Page text >>
-*-
It should be understood that taking the food with the highest similarity as the candidate food can make the candidate food meet the user's taste preference as much as possible, and effectively avoid the recommended food affecting the user's dining experience because it does not meet the user's taste preference. Therefore, the embodiment of the present application can screen the candidate food set by integrating the user's taste taboos (caused by health conditions), so that the food or ingredients used for food recommendation can meet the user's health requirement as much as possible. At the same time, by comparing the similarity between the food and the preferred food, the finally selected candidate food can further meet the user's personalized requirement.

As shown in FIG. 5, optionally, between S510c and S510d, the step S510 can further comprise a step S510f: updating the initial candidate food set based on the taste taboo and the nutritional claim of each food in the initial candidate food set.
-*-
Item-finding listing
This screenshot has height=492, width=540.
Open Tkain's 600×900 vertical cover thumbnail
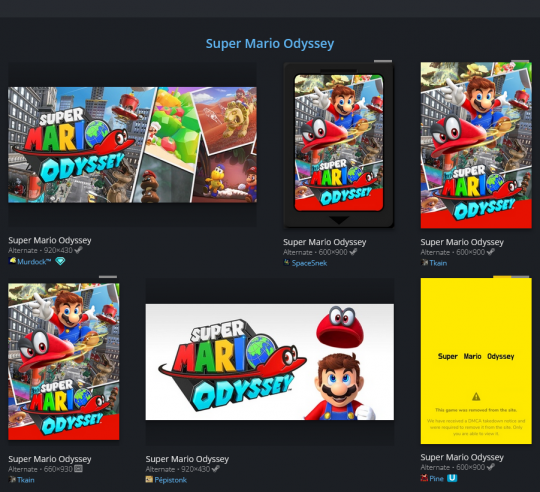pos(476,145)
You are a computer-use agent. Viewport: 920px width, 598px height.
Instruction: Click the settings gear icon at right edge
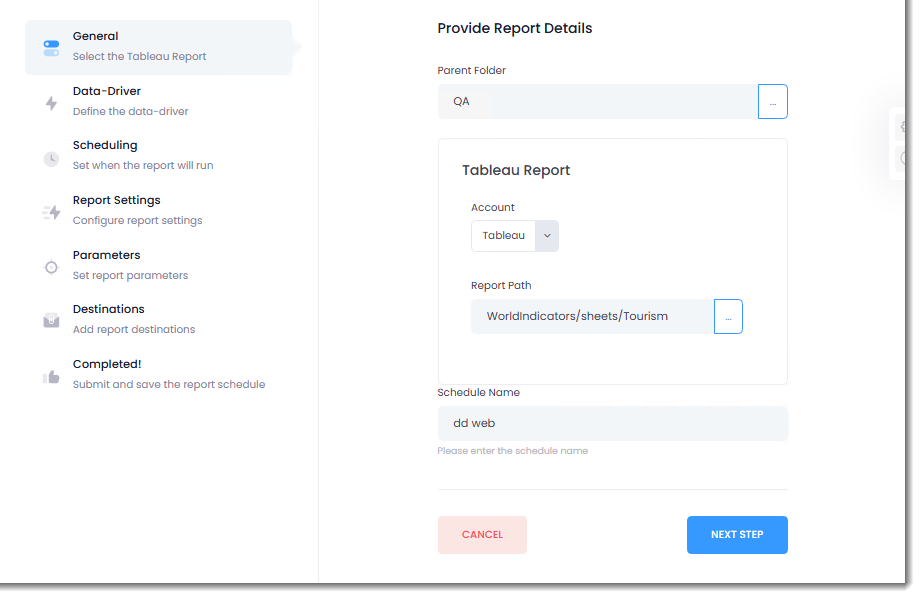pyautogui.click(x=904, y=127)
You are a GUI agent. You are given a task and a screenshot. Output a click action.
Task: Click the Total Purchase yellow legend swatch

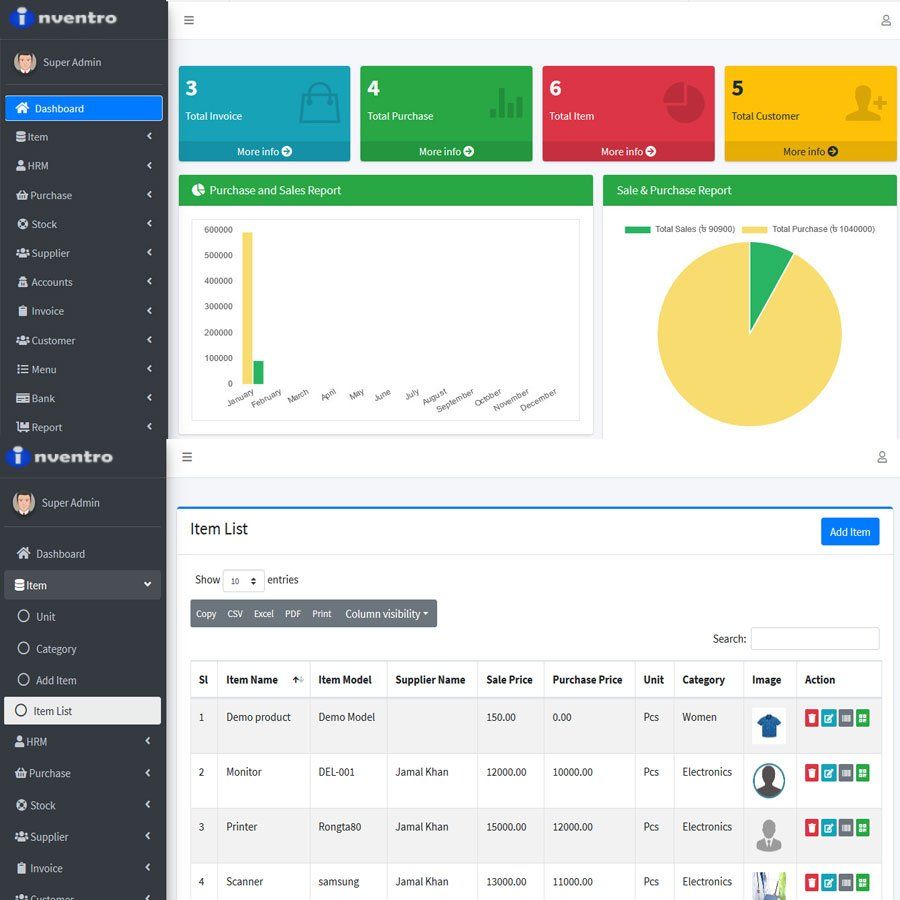754,230
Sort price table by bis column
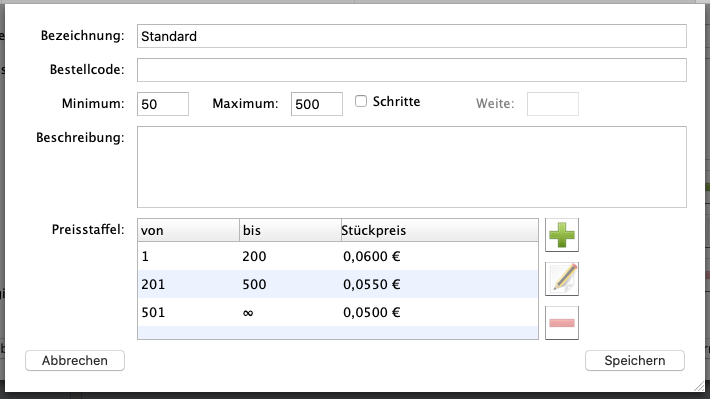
-*-
Problems to work on >>
1. Reproduce the passage on food recommendation word for word, from "As shown in" up to and including "candidate food set.".
2. Write out the item-finding listing line for line, from the line with "You are a computer-use" through the end of the listing, leaving the pictures out.

Expected answers >>
1.
As shown in FIG. 5, optionally, between S510c and S510d, the step S510 can further comprise a step S510f: updating the initial candidate food set based on the taste taboo and the nutritional claim of each food in the initial candidate food set.

2.
You are a computer-use agent. Viewport: 920px width, 598px height.
Instruction: Click the settings gear icon at right edge
pyautogui.click(x=904, y=127)
You are a GUI agent. You are given a task and a screenshot. Output a click action.
Task: Click the Total Purchase yellow legend swatch

754,230
Sort price table by bis column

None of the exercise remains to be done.